Not until after Germany’s surrender did the Manhattan Project finish its work. The first test, code-named Trinity, was conducted on July 16, 1945. The first nuclear explosive, a no deployable bomb nicknamed the Gadget, was a sphere of high explosive covered with surface detonators that directed the explosion inward, compressing a plutonium core in order to start a nuclear chain reaction that grew at an exponential rate. The Gadget exploded with a blast equal in force to about 18 thousand tons of TNT—tonnage of TNT became the standard measure of nuclear bombs thenceforth.

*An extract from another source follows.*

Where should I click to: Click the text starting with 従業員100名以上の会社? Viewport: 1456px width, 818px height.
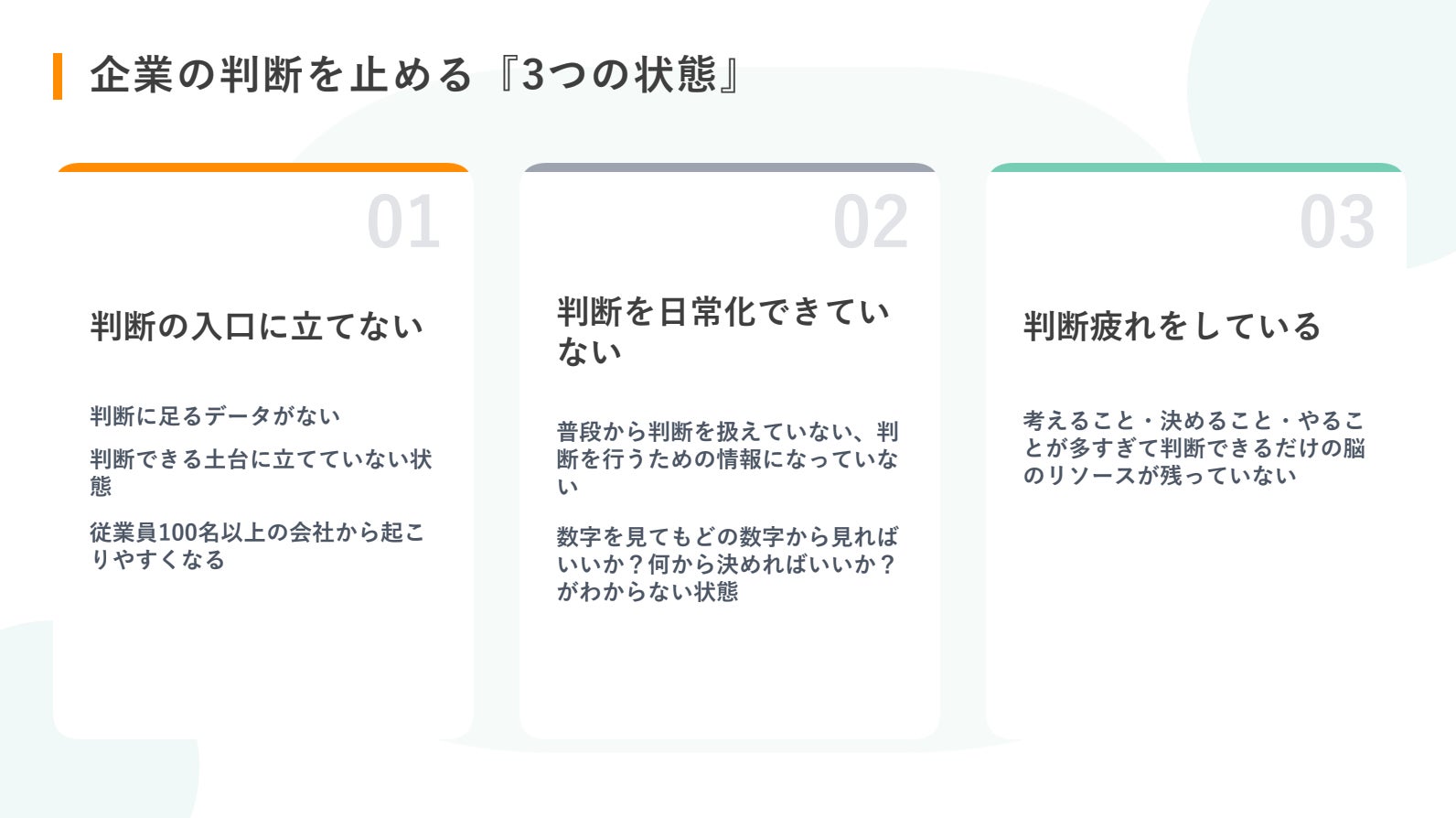(257, 545)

The test was a success. Aural and visual evidence of the explosion reached as far as 200 miles away. Almost immediately two bombs were prepared for the ongoing war in the Pacific: Fat Man, a plutonium bomb like the Gadget, was dropped on Nagasaki, Japan, on August 9; three days earlier at Hiroshima, Little Boy, a uranium “gun-type” bomb that worked by shooting one piece of uranium into another to start the chain reaction, had been dropped. Little Boy was the first gun-type nuclear bomb used, and while it seemed likely to work, it was at that time untested. Hundreds of thousands died at Hiroshima and Nagasaki, prompting a Japanese surrender a week later.

Future warfare would have to acknowledge the existence of nuclear weapons. Though the Soviets had been left out of the Manhattan Project and the United States was the only country with the capability to produce nuclear arms, the Soviet Union had been receiving information about the project throughout its duration thanks to its espionage efforts. Development of Soviet nuclear weapons had to be conducted without the extraordinary brain trust of Los Alamos, but had the advantage of requiring less innovation. Penal mining provided uranium, and on August 29, 1949, the Soviets successfully detonated First Lightning, a 22 kiloton Fat Man–style fission bomb. Four years after the start of the “Atomic Age,” and years before U.S. military intelligence had predicted the Soviets would succeed, the nuclear arms race was under way.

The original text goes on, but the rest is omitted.